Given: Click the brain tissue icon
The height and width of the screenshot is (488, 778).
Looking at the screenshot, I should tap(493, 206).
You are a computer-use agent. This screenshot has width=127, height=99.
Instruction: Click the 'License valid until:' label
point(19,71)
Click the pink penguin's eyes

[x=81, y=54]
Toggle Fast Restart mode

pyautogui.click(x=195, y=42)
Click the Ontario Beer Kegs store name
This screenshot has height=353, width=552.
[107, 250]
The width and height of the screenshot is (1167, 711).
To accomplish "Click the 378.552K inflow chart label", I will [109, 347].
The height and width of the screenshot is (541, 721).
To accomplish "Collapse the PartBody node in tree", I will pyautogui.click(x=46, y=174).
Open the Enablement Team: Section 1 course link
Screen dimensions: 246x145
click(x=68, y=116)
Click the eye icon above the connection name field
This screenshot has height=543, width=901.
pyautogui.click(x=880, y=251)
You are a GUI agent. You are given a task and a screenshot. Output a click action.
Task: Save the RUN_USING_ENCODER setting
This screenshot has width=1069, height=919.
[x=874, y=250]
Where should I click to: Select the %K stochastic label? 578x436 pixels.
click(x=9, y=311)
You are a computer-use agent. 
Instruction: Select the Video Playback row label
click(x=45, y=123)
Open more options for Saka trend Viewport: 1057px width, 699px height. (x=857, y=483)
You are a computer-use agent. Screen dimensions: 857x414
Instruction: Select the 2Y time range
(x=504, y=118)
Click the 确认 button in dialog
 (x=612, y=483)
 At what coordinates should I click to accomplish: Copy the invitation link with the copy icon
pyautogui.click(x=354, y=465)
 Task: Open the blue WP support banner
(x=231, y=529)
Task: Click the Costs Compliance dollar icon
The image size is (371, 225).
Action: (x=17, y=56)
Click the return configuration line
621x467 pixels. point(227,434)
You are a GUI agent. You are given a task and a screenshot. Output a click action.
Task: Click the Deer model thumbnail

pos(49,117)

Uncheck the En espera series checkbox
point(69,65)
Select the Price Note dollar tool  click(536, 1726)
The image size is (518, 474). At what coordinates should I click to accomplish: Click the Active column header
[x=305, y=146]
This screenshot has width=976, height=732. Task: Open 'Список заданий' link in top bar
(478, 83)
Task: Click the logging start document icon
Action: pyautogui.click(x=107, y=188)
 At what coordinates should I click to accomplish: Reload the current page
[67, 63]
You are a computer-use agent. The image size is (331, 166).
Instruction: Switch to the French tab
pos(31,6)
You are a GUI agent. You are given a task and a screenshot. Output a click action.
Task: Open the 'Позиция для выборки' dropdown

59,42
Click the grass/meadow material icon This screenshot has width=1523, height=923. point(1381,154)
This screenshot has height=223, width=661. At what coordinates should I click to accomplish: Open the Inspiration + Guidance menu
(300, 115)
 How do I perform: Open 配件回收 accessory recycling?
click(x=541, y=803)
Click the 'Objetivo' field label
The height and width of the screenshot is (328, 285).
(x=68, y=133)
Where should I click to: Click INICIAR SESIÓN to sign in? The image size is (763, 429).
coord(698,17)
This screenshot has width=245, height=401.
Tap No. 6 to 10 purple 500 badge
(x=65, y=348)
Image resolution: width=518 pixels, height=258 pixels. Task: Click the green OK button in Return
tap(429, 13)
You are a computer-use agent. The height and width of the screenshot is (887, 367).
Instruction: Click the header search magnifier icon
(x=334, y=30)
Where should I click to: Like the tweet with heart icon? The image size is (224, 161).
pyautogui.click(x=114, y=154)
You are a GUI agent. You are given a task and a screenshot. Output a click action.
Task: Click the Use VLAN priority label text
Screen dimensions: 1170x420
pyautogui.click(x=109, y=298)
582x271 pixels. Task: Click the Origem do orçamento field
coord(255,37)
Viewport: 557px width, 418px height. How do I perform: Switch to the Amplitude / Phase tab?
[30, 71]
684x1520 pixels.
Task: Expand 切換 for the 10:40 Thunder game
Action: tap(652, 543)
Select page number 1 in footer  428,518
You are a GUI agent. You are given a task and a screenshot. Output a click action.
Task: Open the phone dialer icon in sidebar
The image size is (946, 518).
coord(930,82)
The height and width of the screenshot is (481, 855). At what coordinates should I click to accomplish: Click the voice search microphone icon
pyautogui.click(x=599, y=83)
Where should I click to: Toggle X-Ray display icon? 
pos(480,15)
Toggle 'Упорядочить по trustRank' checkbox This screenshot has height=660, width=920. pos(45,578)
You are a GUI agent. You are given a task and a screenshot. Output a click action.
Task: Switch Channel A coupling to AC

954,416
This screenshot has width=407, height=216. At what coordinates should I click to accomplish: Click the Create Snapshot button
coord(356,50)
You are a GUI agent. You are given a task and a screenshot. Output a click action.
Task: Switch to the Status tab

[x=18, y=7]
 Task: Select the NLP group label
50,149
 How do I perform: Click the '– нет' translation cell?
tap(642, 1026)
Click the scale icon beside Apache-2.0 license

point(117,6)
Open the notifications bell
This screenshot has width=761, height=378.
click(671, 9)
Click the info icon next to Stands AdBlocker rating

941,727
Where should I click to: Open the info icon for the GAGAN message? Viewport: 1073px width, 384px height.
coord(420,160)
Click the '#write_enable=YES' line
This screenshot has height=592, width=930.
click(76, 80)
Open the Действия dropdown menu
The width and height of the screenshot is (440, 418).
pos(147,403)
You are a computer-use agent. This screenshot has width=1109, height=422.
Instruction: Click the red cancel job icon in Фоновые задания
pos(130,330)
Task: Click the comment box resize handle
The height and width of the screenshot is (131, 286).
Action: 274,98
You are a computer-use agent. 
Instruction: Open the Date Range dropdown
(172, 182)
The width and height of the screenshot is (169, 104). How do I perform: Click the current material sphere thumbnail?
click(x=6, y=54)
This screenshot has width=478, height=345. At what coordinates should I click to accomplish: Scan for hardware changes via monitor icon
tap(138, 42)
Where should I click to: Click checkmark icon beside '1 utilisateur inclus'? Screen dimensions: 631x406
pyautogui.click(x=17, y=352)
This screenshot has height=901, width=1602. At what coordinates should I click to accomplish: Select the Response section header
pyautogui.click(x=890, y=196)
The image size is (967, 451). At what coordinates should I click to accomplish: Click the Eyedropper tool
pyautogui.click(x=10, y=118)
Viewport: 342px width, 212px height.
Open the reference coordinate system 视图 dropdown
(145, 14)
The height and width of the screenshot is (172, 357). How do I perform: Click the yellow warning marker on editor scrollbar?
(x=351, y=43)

━━━

PROBLEM TO WORK ON:
Recast the data above as a Markdown table with two columns, No. and Line. Number each non-blank line in order and omit blank lines.

COMPLETE ANSWER:
| No. | Line |
|---|---|
| 1 | Given: Click the brain tissue icon |
| 2 | The height and width of the screenshot is (488, 778). |
| 3 | Looking at the screenshot, I should tap(493, 206). |
| 4 | You are a computer-use agent. This screenshot has width=127, height=99. |
| 5 | Instruction: Click the 'License valid until:' label |
| 6 | point(19,71) |
| 7 | Click the pink penguin's eyes |
| 8 | [x=81, y=54] |
| 9 | Toggle Fast Restart mode |
| 10 | pyautogui.click(x=195, y=42) |
| 11 | Click the Ontario Beer Kegs store name |
| 12 | This screenshot has height=353, width=552. |
| 13 | [107, 250] |
| 14 | The width and height of the screenshot is (1167, 711). |
| 15 | To accomplish "Click the 378.552K inflow chart label", I will [109, 347]. |
| 16 | The height and width of the screenshot is (541, 721). |
| 17 | To accomplish "Collapse the PartBody node in tree", I will pyautogui.click(x=46, y=174). |
| 18 | Open the Enablement Team: Section 1 course link |
| 19 | Screen dimensions: 246x145 |
| 20 | click(x=68, y=116) |
| 21 | Click the eye icon above the connection name field |
| 22 | This screenshot has height=543, width=901. |
| 23 | pyautogui.click(x=880, y=251) |
| 24 | You are a GUI agent. You are given a task and a screenshot. Output a click action. |
| 25 | Task: Save the RUN_USING_ENCODER setting |
| 26 | This screenshot has width=1069, height=919. |
| 27 | [x=874, y=250] |
| 28 | Where should I click to: Select the %K stochastic label? 578x436 pixels. |
| 29 | click(x=9, y=311) |
| 30 | You are a computer-use agent.  |
| 31 | Instruction: Select the Video Playback row label |
| 32 | click(x=45, y=123) |
| 33 | Open more options for Saka trend Viewport: 1057px width, 699px height. (x=857, y=483) |
| 34 | You are a computer-use agent. Screen dimensions: 857x414 |
| 35 | Instruction: Select the 2Y time range |
| 36 | (x=504, y=118) |
| 37 | Click the 确认 button in dialog |
| 38 |  (x=612, y=483) |
| 39 |  At what coordinates should I click to accomplish: Copy the invitation link with the copy icon |
| 40 | pyautogui.click(x=354, y=465) |
| 41 |  Task: Open the blue WP support banner |
| 42 | (x=231, y=529) |
| 43 | Task: Click the Costs Compliance dollar icon |
| 44 | The image size is (371, 225). |
| 45 | Action: (x=17, y=56) |
| 46 | Click the return configuration line |
| 47 | 621x467 pixels. point(227,434) |
| 48 | You are a GUI agent. You are given a task and a screenshot. Output a click action. |
| 49 | Task: Click the Deer model thumbnail |
| 50 | pos(49,117) |
| 51 | Uncheck the En espera series checkbox |
| 52 | point(69,65) |
| 53 | Select the Price Note dollar tool  click(536, 1726) |
| 54 | The image size is (518, 474). At what coordinates should I click to accomplish: Click the Active column header |
| 55 | [x=305, y=146] |
| 56 | This screenshot has width=976, height=732. Task: Open 'Список заданий' link in top bar |
| 57 | (478, 83) |
| 58 | Task: Click the logging start document icon |
| 59 | Action: pyautogui.click(x=107, y=188) |
| 60 |  At what coordinates should I click to accomplish: Reload the current page |
| 61 | [67, 63] |
| 62 | You are a computer-use agent. The image size is (331, 166). |
| 63 | Instruction: Switch to the French tab |
| 64 | pos(31,6) |
| 65 | You are a GUI agent. You are given a task and a screenshot. Output a click action. |
| 66 | Task: Open the 'Позиция для выборки' dropdown |
| 67 | 59,42 |
| 68 | Click the grass/meadow material icon This screenshot has width=1523, height=923. point(1381,154) |
| 69 | This screenshot has height=223, width=661. At what coordinates should I click to accomplish: Open the Inspiration + Guidance menu |
| 70 | (300, 115) |
| 71 |  How do I perform: Open 配件回收 accessory recycling? |
| 72 | click(x=541, y=803) |
| 73 | Click the 'Objetivo' field label |
| 74 | The height and width of the screenshot is (328, 285). |
| 75 | (x=68, y=133) |
| 76 | Where should I click to: Click INICIAR SESIÓN to sign in? The image size is (763, 429). |
| 77 | coord(698,17) |
| 78 | This screenshot has width=245, height=401. |
| 79 | Tap No. 6 to 10 purple 500 badge |
| 80 | (x=65, y=348) |
| 81 | Image resolution: width=518 pixels, height=258 pixels. Task: Click the green OK button in Return |
| 82 | tap(429, 13) |
| 83 | You are a computer-use agent. The height and width of the screenshot is (887, 367). |
| 84 | Instruction: Click the header search magnifier icon |
| 85 | (x=334, y=30) |
| 86 | Where should I click to: Like the tweet with heart icon? The image size is (224, 161). |
| 87 | pyautogui.click(x=114, y=154) |
| 88 | You are a GUI agent. You are given a task and a screenshot. Output a click action. |
| 89 | Task: Click the Use VLAN priority label text |
| 90 | Screen dimensions: 1170x420 |
| 91 | pyautogui.click(x=109, y=298) |
| 92 | 582x271 pixels. Task: Click the Origem do orçamento field |
| 93 | coord(255,37) |
| 94 | Viewport: 557px width, 418px height. How do I perform: Switch to the Amplitude / Phase tab? |
| 95 | [30, 71] |
| 96 | 684x1520 pixels. |
| 97 | Task: Expand 切換 for the 10:40 Thunder game |
| 98 | Action: tap(652, 543) |
| 99 | Select page number 1 in footer  428,518 |
| 100 | You are a GUI agent. You are given a task and a screenshot. Output a click action. |
| 101 | Task: Open the phone dialer icon in sidebar |
| 102 | The image size is (946, 518). |
| 103 | coord(930,82) |
| 104 | The height and width of the screenshot is (481, 855). At what coordinates should I click to accomplish: Click the voice search microphone icon |
| 105 | pyautogui.click(x=599, y=83) |
| 106 | Where should I click to: Toggle X-Ray display icon?  |
| 107 | pos(480,15) |
| 108 | Toggle 'Упорядочить по trustRank' checkbox This screenshot has height=660, width=920. pos(45,578) |
| 109 | You are a GUI agent. You are given a task and a screenshot. Output a click action. |
| 110 | Task: Switch Channel A coupling to AC |
| 111 | 954,416 |
| 112 | This screenshot has width=407, height=216. At what coordinates should I click to accomplish: Click the Create Snapshot button |
| 113 | coord(356,50) |
| 114 | You are a GUI agent. You are given a task and a screenshot. Output a click action. |
| 115 | Task: Switch to the Status tab |
| 116 | [x=18, y=7] |
| 117 |  Task: Select the NLP group label |
| 118 | 50,149 |
| 119 |  How do I perform: Click the '– нет' translation cell? |
| 120 | tap(642, 1026) |
| 121 | Click the scale icon beside Apache-2.0 license |
| 122 | point(117,6) |
| 123 | Open the notifications bell |
| 124 | This screenshot has width=761, height=378. |
| 125 | click(671, 9) |
| 126 | Click the info icon next to Stands AdBlocker rating |
| 127 | 941,727 |
| 128 | Where should I click to: Open the info icon for the GAGAN message? Viewport: 1073px width, 384px height. |
| 129 | coord(420,160) |
| 130 | Click the '#write_enable=YES' line |
| 131 | This screenshot has height=592, width=930. |
| 132 | click(76, 80) |
| 133 | Open the Действия dropdown menu |
| 134 | The width and height of the screenshot is (440, 418). |
| 135 | pos(147,403) |
| 136 | You are a computer-use agent. This screenshot has width=1109, height=422. |
| 137 | Instruction: Click the red cancel job icon in Фоновые задания |
| 138 | pos(130,330) |
| 139 | Task: Click the comment box resize handle |
| 140 | The height and width of the screenshot is (131, 286). |
| 141 | Action: 274,98 |
| 142 | You are a computer-use agent.  |
| 143 | Instruction: Open the Date Range dropdown |
| 144 | (172, 182) |
| 145 | The width and height of the screenshot is (169, 104). How do I perform: Click the current material sphere thumbnail? |
| 146 | click(x=6, y=54) |
| 147 | This screenshot has width=478, height=345. At what coordinates should I click to accomplish: Scan for hardware changes via monitor icon |
| 148 | tap(138, 42) |
| 149 | Where should I click to: Click checkmark icon beside '1 utilisateur inclus'? Screen dimensions: 631x406 |
| 150 | pyautogui.click(x=17, y=352) |
| 151 | This screenshot has height=901, width=1602. At what coordinates should I click to accomplish: Select the Response section header |
| 152 | pyautogui.click(x=890, y=196) |
| 153 | The image size is (967, 451). At what coordinates should I click to accomplish: Click the Eyedropper tool |
| 154 | pyautogui.click(x=10, y=118) |
| 155 | Viewport: 342px width, 212px height. |
| 156 | Open the reference coordinate system 视图 dropdown |
| 157 | (145, 14) |
| 158 | The height and width of the screenshot is (172, 357). How do I perform: Click the yellow warning marker on editor scrollbar? |
| 159 | (x=351, y=43) |